GC51E-0468:
Greenland Ice Sheet Surface Roughness and Glacier Zones from MISR, 2000-2013

Friday, 19 December 2014
Anne Walden Nolin and Eugene Mar, Oregon State University, Corvallis, OR, United States
Abstract:
The surface of the Greenland ice sheet is shaped by wind, melt, and glacier dynamics. Surface roughness affects the surface-atmospheric interactions (via the aerodynamic roughness length) and thus influences fluxes of sensible and latent heat at the ice sheet surface. When combined with near-infrared reflectance, surface roughness has been shown to discriminate between glacier zones.
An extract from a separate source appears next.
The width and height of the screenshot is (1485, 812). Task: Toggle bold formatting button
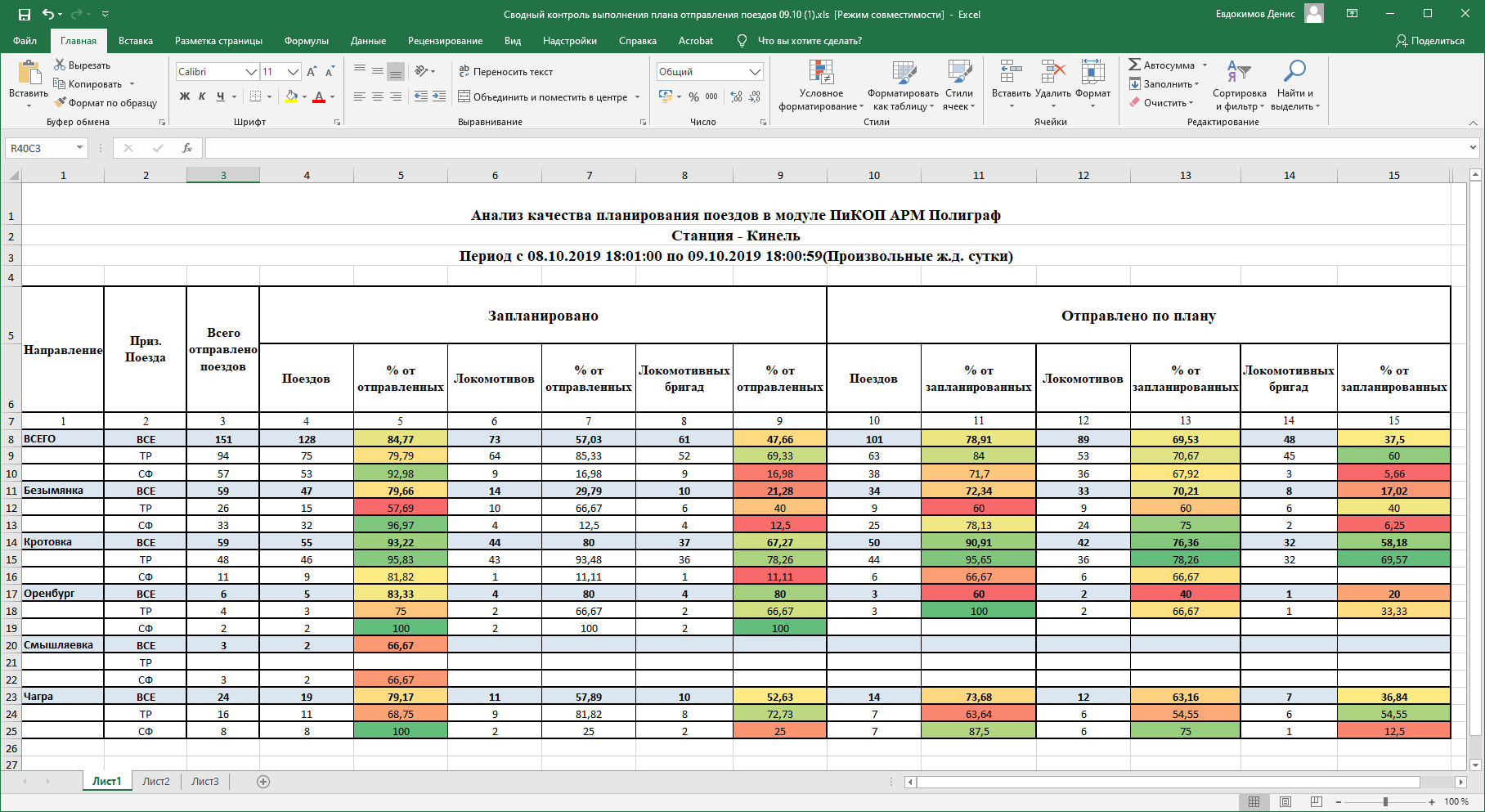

We present the first ever annual time series of Greenland ice sheet surface roughness derived from the Multi-angle Imaging SpectroRadiometer (MISR) for the years 2000-2013. Our cloud-free multi-angular measurements are calibrated using airborne LiDAR data from the Airborne Topographic Mapper (ATM). Roughness values range from 10 cm in the dry, snow-covered interior of the ice sheet to over 8 m along the crevassed margins of the ice sheet. Roughness increases from April to July as the surface melts and glaciers become more active. Our roughness maps are restricted to spring and early summer due to limited ATM data. We next employed ISODATA unsupervised clustering with MISR near-infrared reflectance and surface roughness to map glacier zones on the ice sheet for years 2000-2013. The number and locations of the ISODATA-derived glacier zones are consistent from year to year with slight shifts in boundaries depending on the extent of early summer melt. These maps of Greenland ice surface roughness and glacier zones are the result of processing several hundred thousand MISR images and are the first ever full-coverage, annual maps of this kind.